Slack: Well, garbage collection and other controller processes, they're really not supposed to affect performance. The drive should be designed with enough horsepower to sustain its published specs while under load, including the garbage-collection process. But not all vendors do this equally well. This is really not as bad as it used to be when enterprise flash first appeared several years ago.

Flash was originally designed for consumers in memory sticks and flash cards for cameras, etc. When the first enterprise drives started coming out, many were essentially consumer flash products under the covers. So performance was an issue for a lot of these products. When users were comparing flash devices, they had to confirm that specs were what they call "steady state," and not fresh-out-of-the-box, or FOB. What that really refers to is that when a device is brand new, there's no garbage collection required because all the cells are empty. So at first the performance is very high, and then there's a cliff that the performance falls off of when the drive first completely fills up and garbage-collection routines have to be included in the latency for each of these write processes.

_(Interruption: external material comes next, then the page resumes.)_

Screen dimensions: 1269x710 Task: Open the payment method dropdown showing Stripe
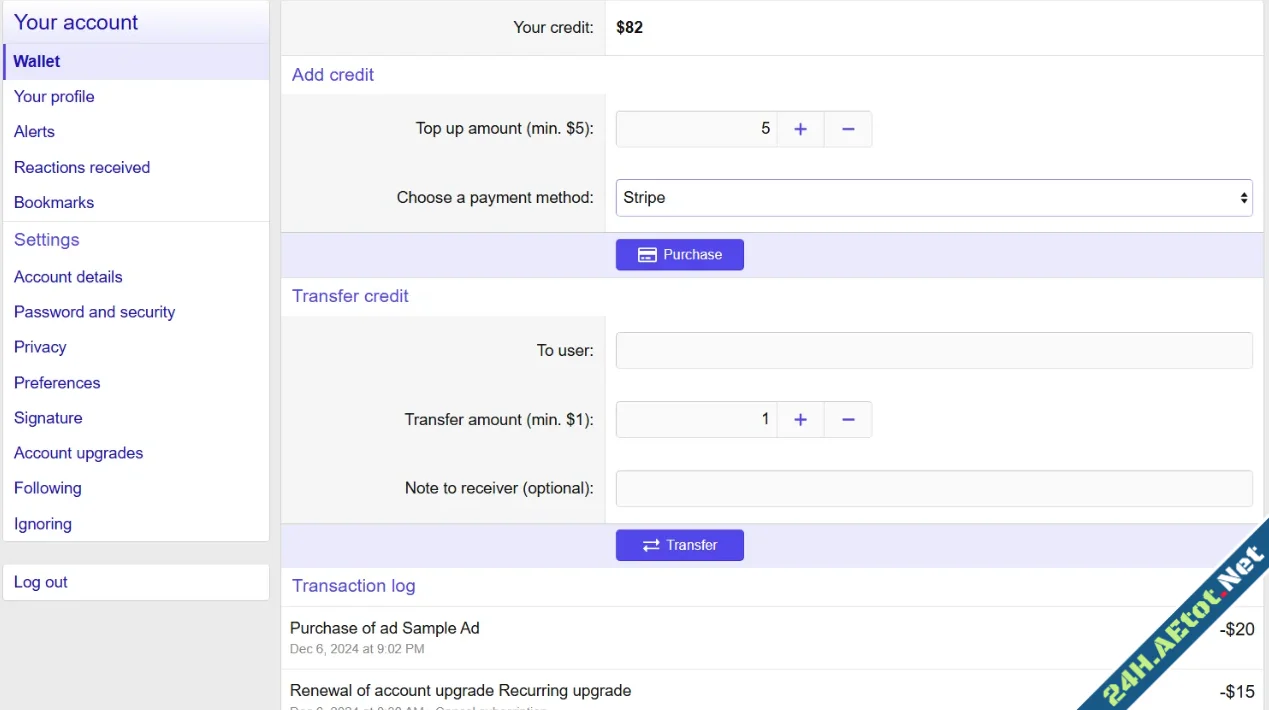[933, 198]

Do vendors overprovision flash to increase the drive's life span?

Slack: Absolutely. Flash vendors do overprovision their devices, which means that they routinely include significantly more flash capacity than they actually make available for data writes. This is so they have an inventory of flash cells to replace the cells that wear out. The amount of overprovisioning can range anywhere from 25% to well over 100%. It really depends on the endurance level that the manufacturer is guaranteeing.

How long should an administrator expect each drive type to last under different usage conditions?

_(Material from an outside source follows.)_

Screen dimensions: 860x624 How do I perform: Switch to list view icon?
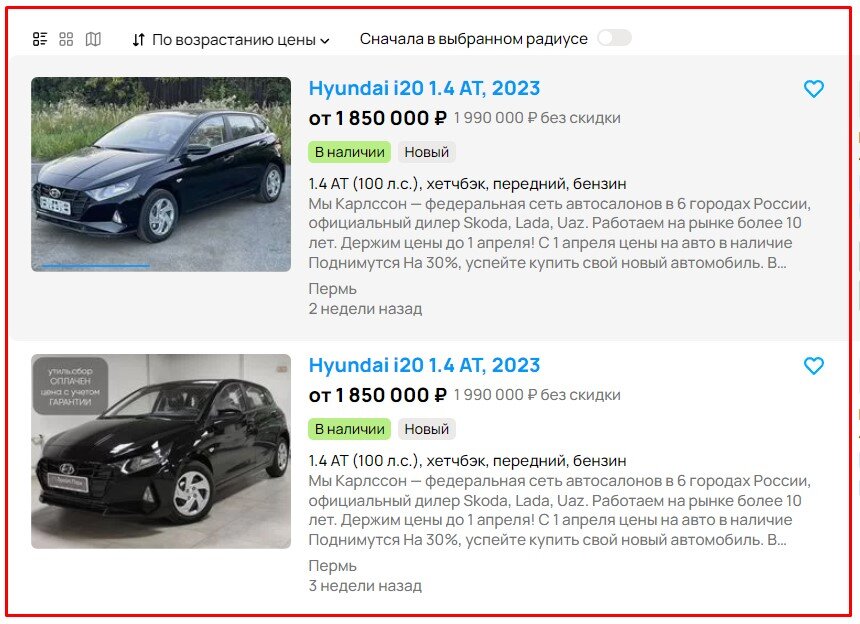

Slack: Endurance is typically stated as total bytes written (TBW) which is a product of write cycles and the logical drive capacity. Endurance can also be expressed as the number of full drive writes per day, which is pretty common, where one drive write is equal to the logical drive capacity. Most enterprise-grade solid-state drives are designed to last between three and five years -- with five years becoming the norm lately.

And really, from an endurance perspective, based on the workload, your mileage really varies. It's really all over the place. For this reason, most flash vendors offer different products with a range of writes-per-day specs, which can be from one or two and up to 25 or even 50 writes a day, again, to support this five-year life span that's kind of become an industry norm.